At the Sharp end follows your Elite Women’s Downhill National Champ KJ Sharp as she tackles the 2022 UCI Downhill World Cup.
In part 5 of At the Sharp End, we head to Vallnord, Andorra with your current British National Downhill Champion, KJ Sharp, to take a look into what racing World Cups looks like through the eyes of an up-and-coming rider.
Photos by Ross Bell.
4 days on from Lenzerheide and we were back at it in Andorra. The puzzling unfortunately started the day before track walk, with the lacking organisation of pit space. It seemed we were supposed to set up our pits on a different hill to the track.
This meant we’d have to get a 10 minute shuttle then a chairlift to get to the start of the track. If we needed help, food or water in between practice runs, we would have to take the trip back and forth, each time taking up 30 minutes of our allocated 4 hours of practice.

━━━━━━━━━━━━━━━━

THINGS TO DO —
1: From the Andorra race report, extract the passage starting with "At the Sharp end follows" and going on through "to the track.".
2: In the Andorra race report, how long did the shuttle ride toward the start of the track take?

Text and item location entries

━━━━━━━━━━━━━━━━

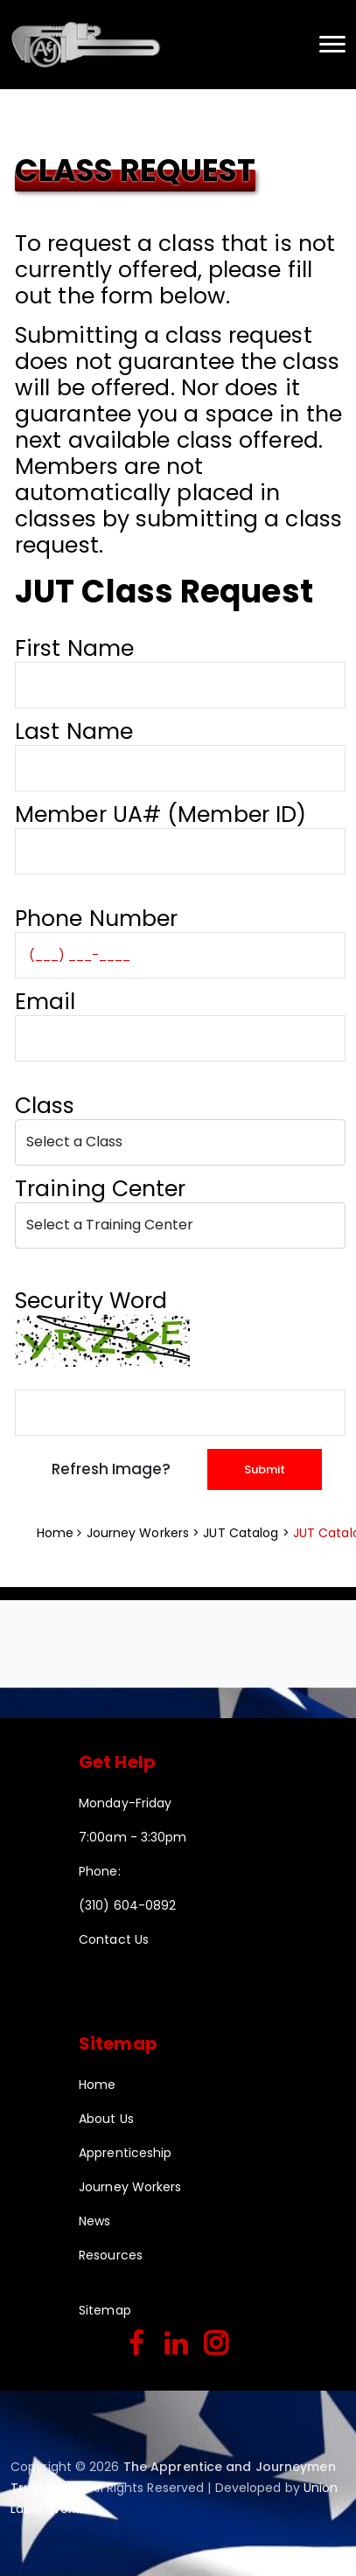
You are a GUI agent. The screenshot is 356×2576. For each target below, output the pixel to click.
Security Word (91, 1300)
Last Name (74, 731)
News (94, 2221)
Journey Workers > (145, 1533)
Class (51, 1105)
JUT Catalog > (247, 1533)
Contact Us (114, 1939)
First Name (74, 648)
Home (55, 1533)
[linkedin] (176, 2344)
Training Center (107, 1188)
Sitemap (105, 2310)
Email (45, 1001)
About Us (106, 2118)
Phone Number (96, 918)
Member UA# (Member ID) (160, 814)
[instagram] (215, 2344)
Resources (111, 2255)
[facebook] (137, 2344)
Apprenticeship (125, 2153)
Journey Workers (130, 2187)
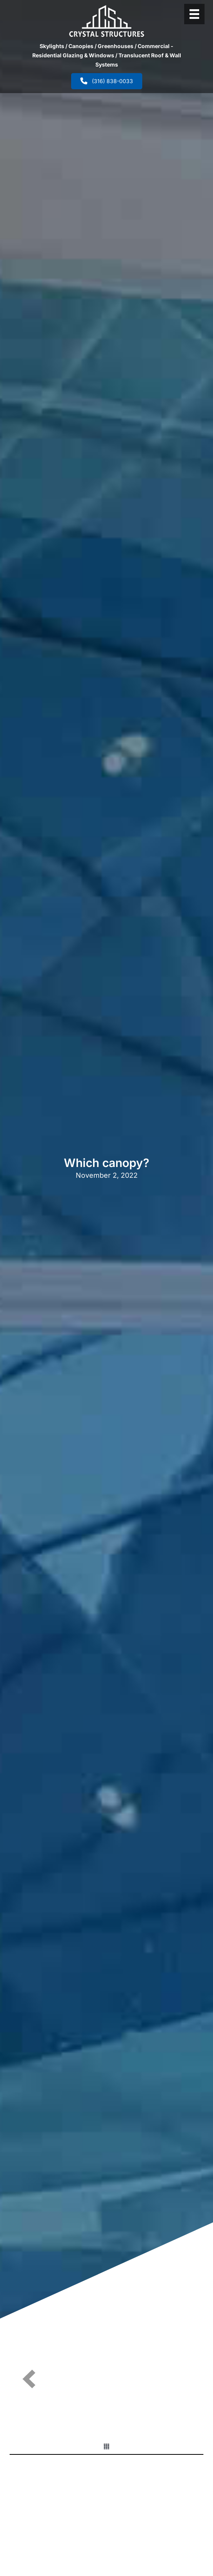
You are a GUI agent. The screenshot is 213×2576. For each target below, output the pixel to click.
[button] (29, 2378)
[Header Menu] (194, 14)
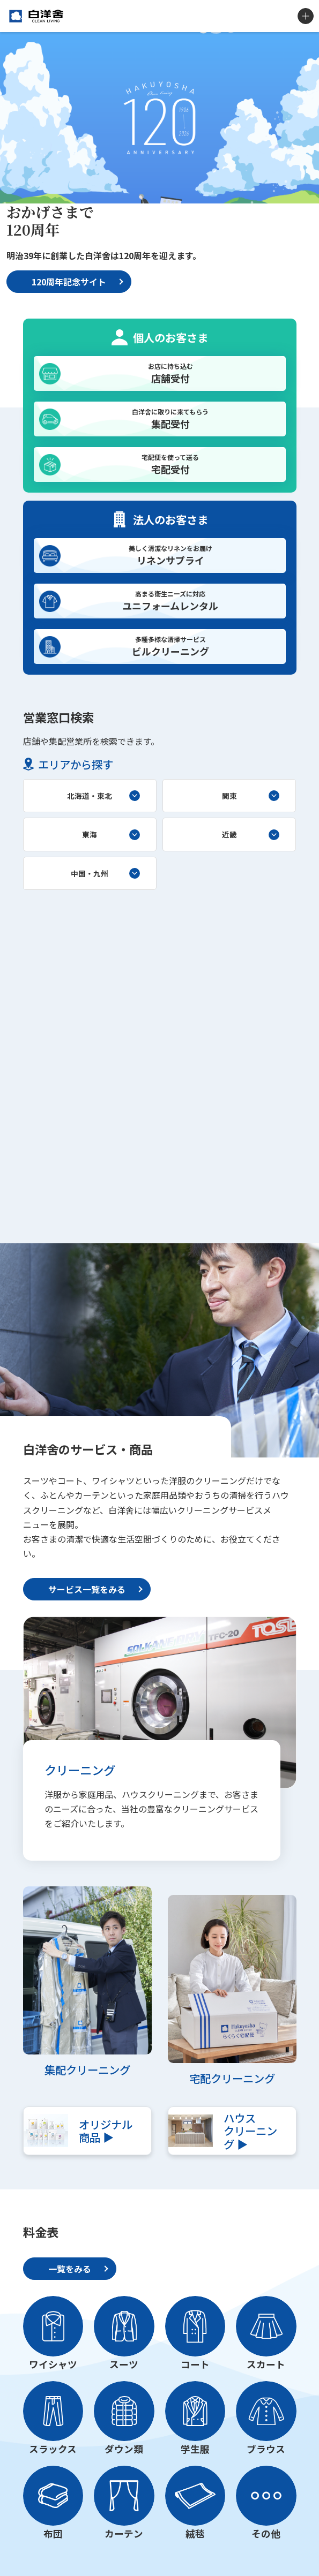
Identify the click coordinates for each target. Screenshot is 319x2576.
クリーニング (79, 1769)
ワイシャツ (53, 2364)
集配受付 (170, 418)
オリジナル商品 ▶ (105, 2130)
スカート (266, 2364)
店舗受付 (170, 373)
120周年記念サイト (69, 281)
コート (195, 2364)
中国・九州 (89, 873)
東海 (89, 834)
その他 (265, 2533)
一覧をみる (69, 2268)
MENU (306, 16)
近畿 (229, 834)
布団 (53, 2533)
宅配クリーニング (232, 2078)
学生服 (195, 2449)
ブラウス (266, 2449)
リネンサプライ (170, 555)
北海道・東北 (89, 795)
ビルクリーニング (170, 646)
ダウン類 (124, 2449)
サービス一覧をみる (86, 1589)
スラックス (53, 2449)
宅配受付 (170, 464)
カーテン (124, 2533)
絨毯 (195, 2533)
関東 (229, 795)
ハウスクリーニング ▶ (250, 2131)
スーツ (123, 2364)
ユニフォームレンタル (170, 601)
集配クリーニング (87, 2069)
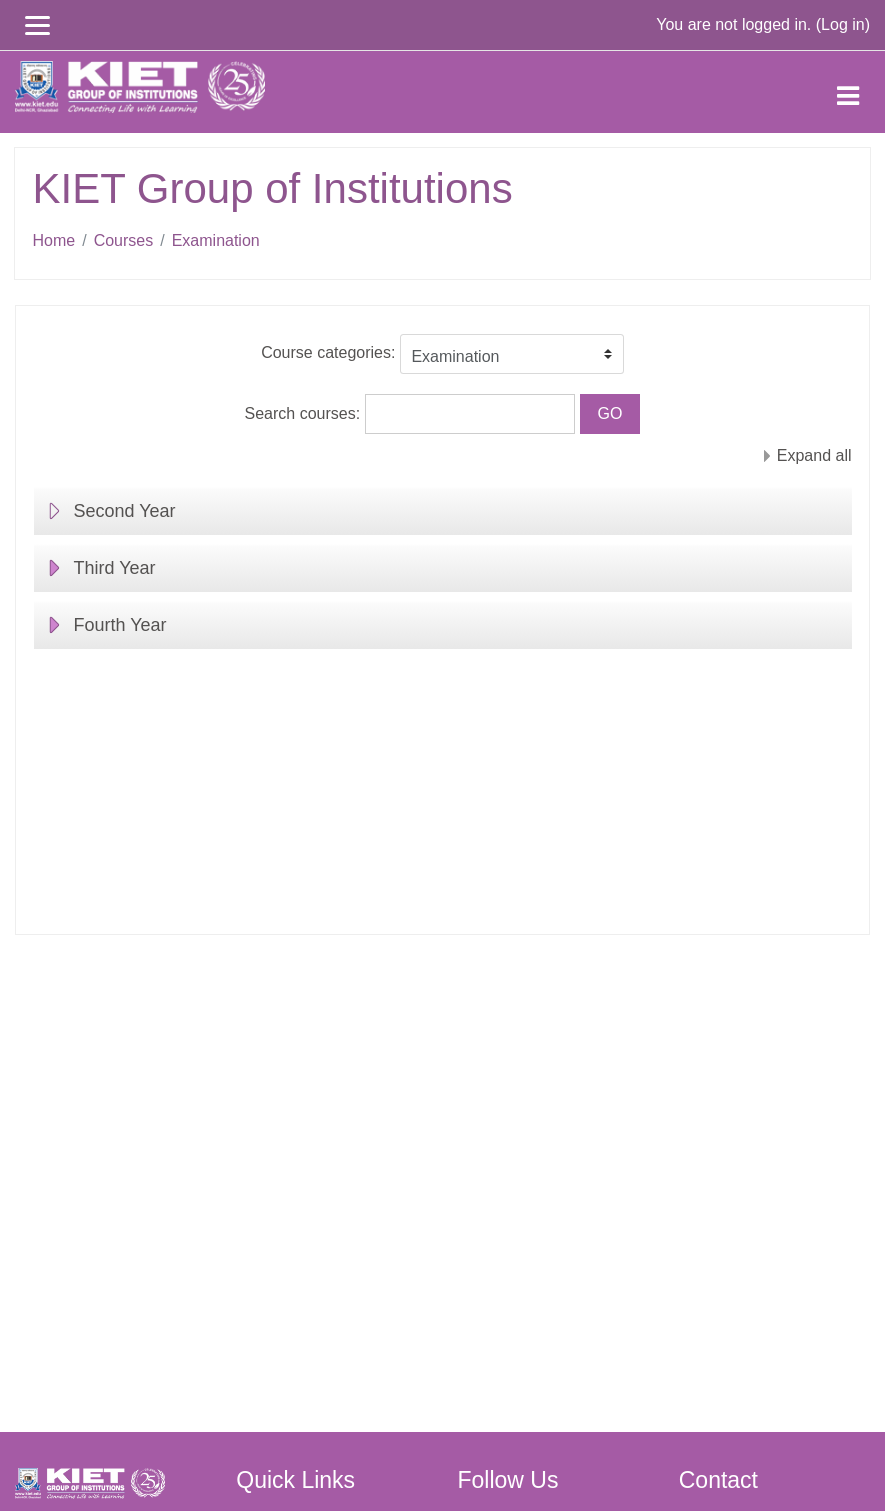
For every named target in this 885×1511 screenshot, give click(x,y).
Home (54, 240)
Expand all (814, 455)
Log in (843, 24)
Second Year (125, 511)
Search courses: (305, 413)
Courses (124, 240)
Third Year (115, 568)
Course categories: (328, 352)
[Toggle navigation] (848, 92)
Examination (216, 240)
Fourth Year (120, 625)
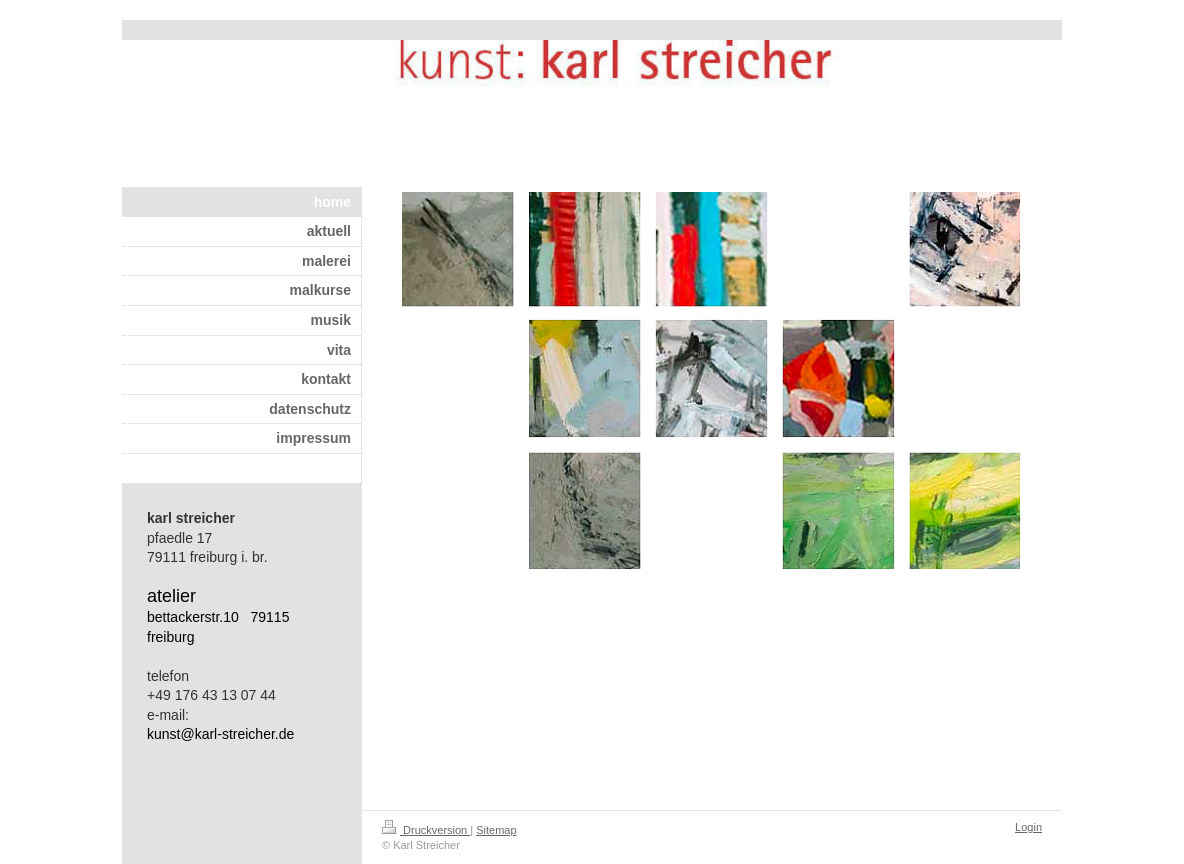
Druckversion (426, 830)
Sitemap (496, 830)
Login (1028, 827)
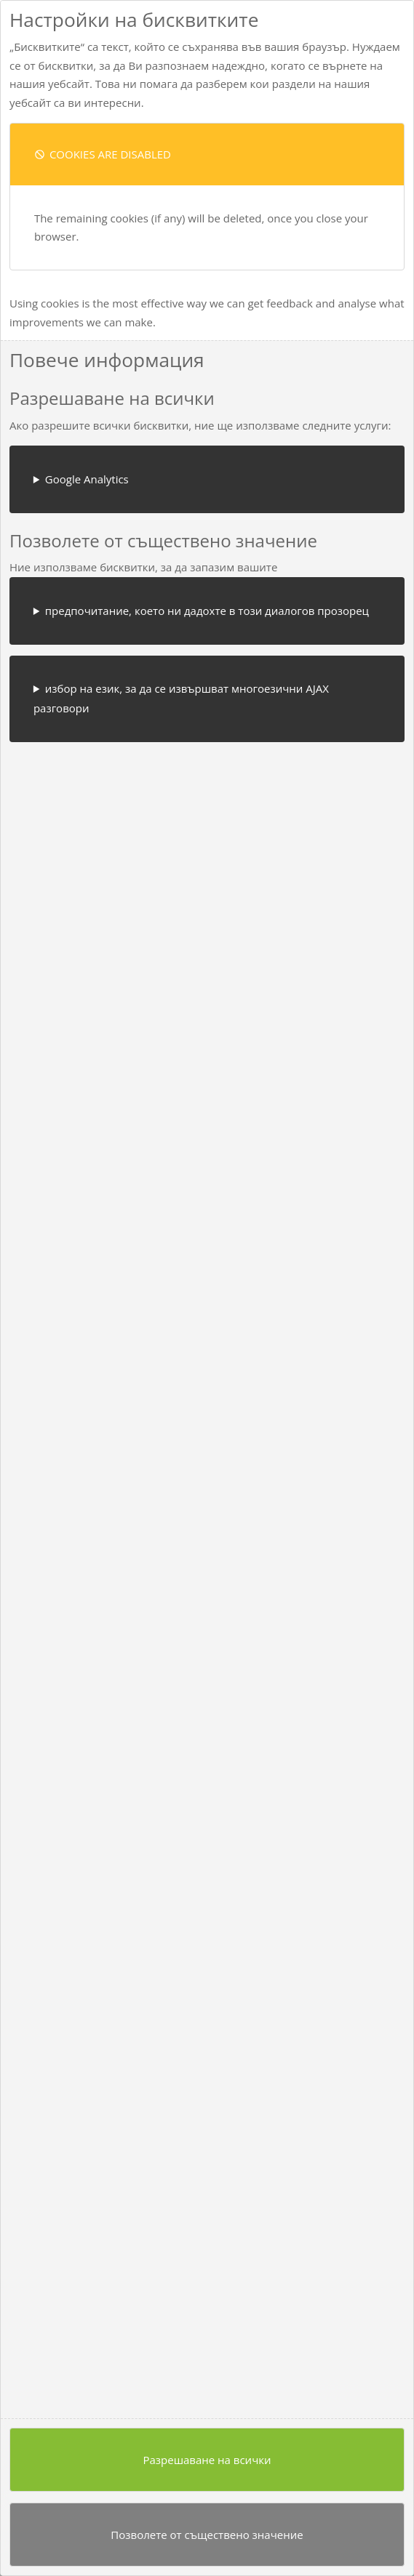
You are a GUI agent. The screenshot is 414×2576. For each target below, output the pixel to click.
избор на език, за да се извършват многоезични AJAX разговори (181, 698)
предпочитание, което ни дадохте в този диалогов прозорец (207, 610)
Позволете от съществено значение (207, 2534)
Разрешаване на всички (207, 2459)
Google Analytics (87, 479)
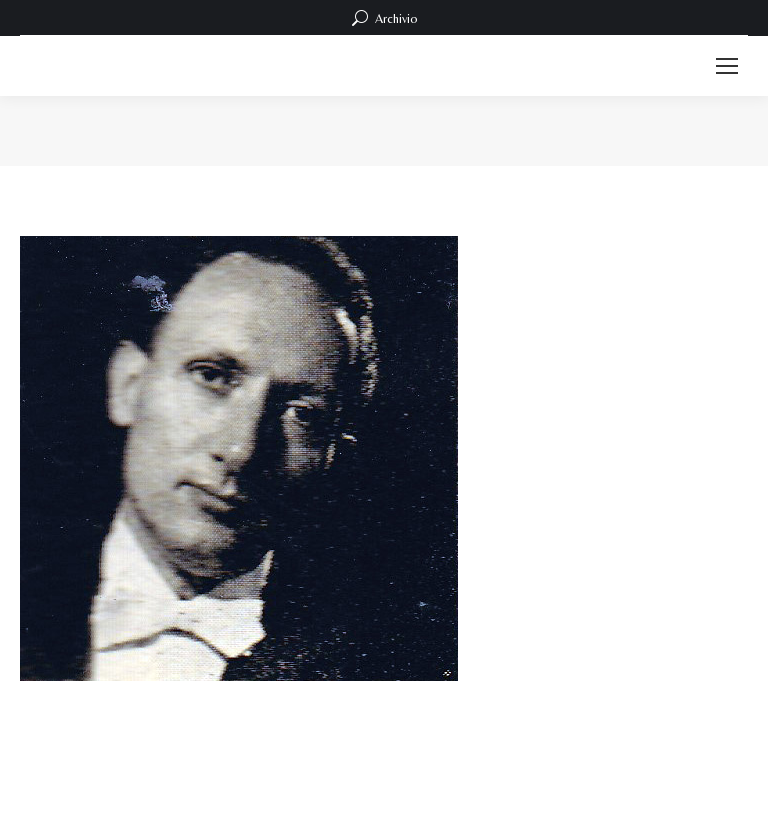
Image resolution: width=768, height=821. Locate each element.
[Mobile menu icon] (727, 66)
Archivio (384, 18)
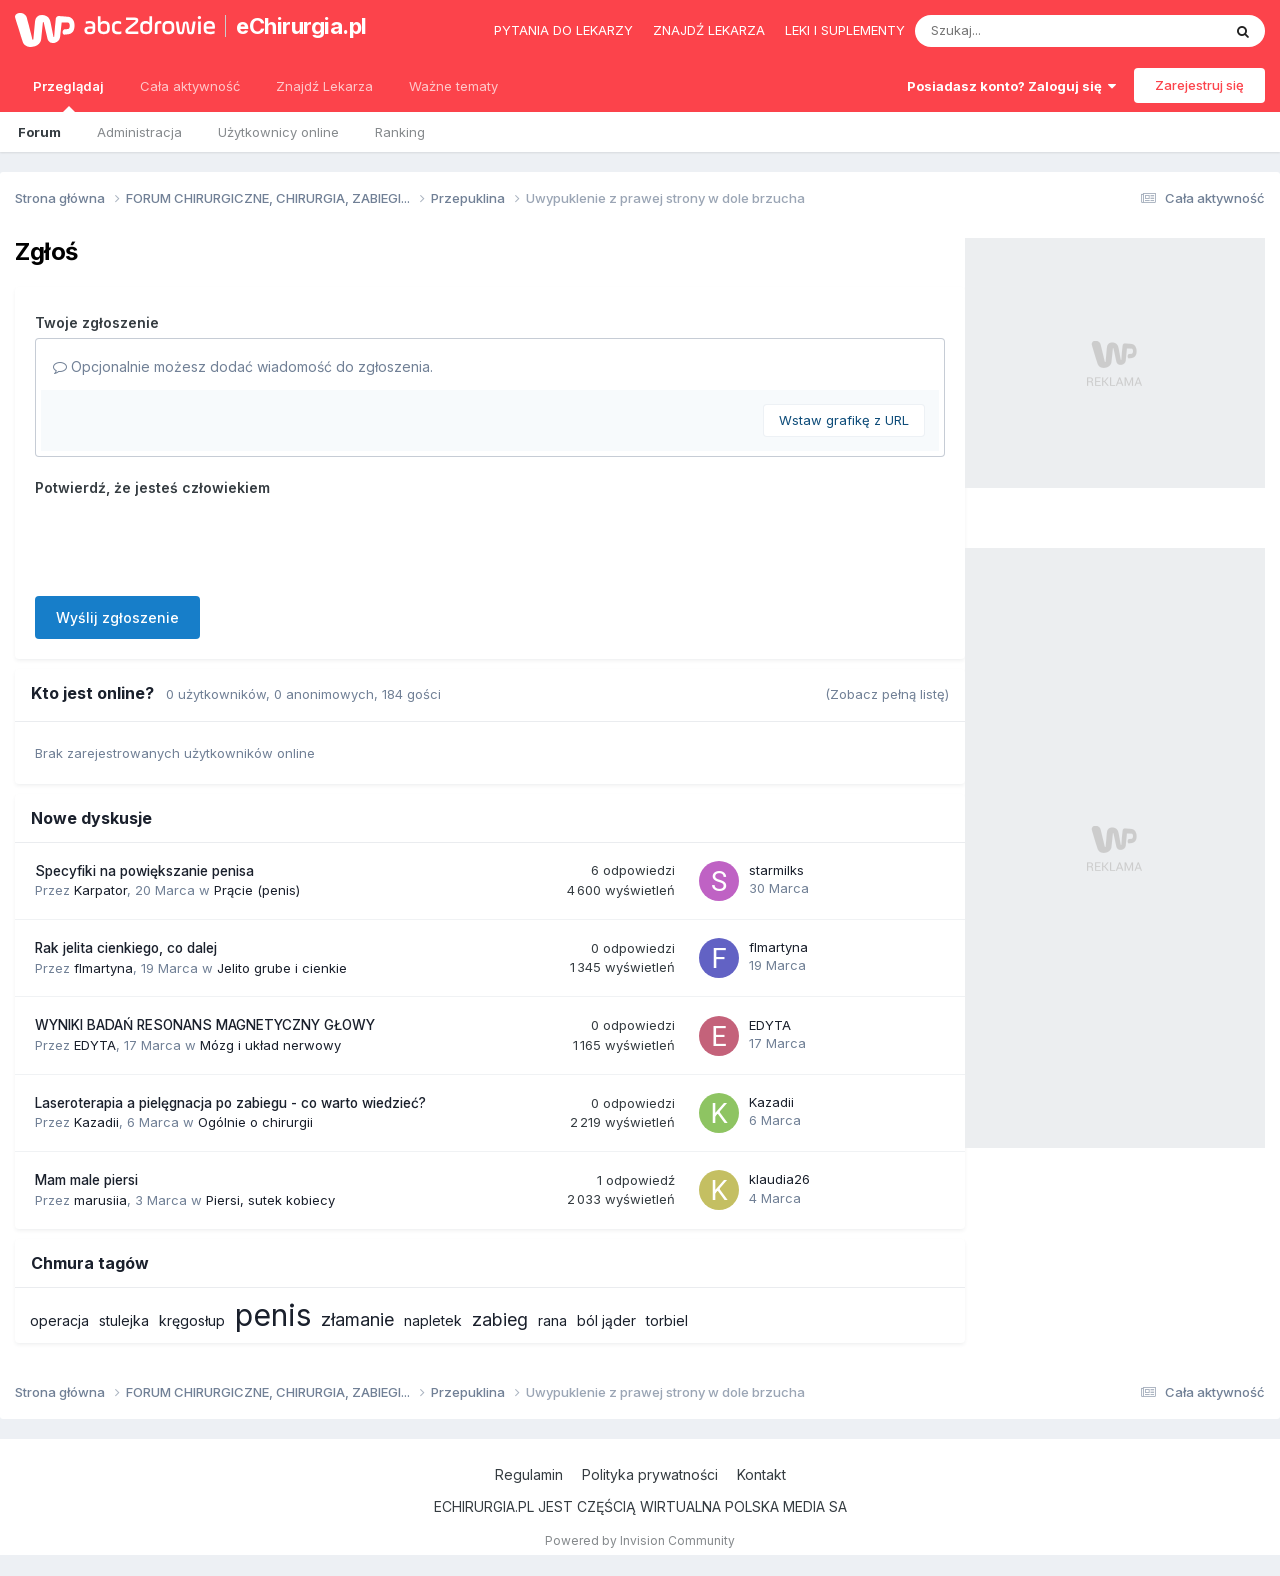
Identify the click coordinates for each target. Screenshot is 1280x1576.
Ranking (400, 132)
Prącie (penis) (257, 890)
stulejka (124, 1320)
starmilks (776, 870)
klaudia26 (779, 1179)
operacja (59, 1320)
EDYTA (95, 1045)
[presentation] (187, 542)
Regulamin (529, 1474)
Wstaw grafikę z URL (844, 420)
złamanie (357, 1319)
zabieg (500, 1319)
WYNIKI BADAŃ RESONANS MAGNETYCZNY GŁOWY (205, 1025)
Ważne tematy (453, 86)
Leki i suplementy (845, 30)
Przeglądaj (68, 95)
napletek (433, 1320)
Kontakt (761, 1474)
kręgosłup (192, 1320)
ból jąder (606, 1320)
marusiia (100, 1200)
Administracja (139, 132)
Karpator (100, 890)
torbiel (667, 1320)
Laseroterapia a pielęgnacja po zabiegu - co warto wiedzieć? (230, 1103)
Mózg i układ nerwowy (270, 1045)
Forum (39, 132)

━━━━━━━━━━━━━━━━

SOLUTIONS BELOW —
1:
At the Sharp end follows your Elite Women’s Downhill National Champ KJ Sharp as she tackles the 2022 UCI Downhill World Cup.
In part 5 of At the Sharp End, we head to Vallnord, Andorra with your current British National Downhill Champion, KJ Sharp, to take a look into what racing World Cups looks like through the eyes of an up-and-coming rider.
Photos by Ross Bell.
4 days on from Lenzerheide and we were back at it in Andorra. The puzzling unfortunately started the day before track walk, with the lacking organisation of pit space. It seemed we were supposed to set up our pits on a different hill to the track.

2: The shuttle took 10 minutes.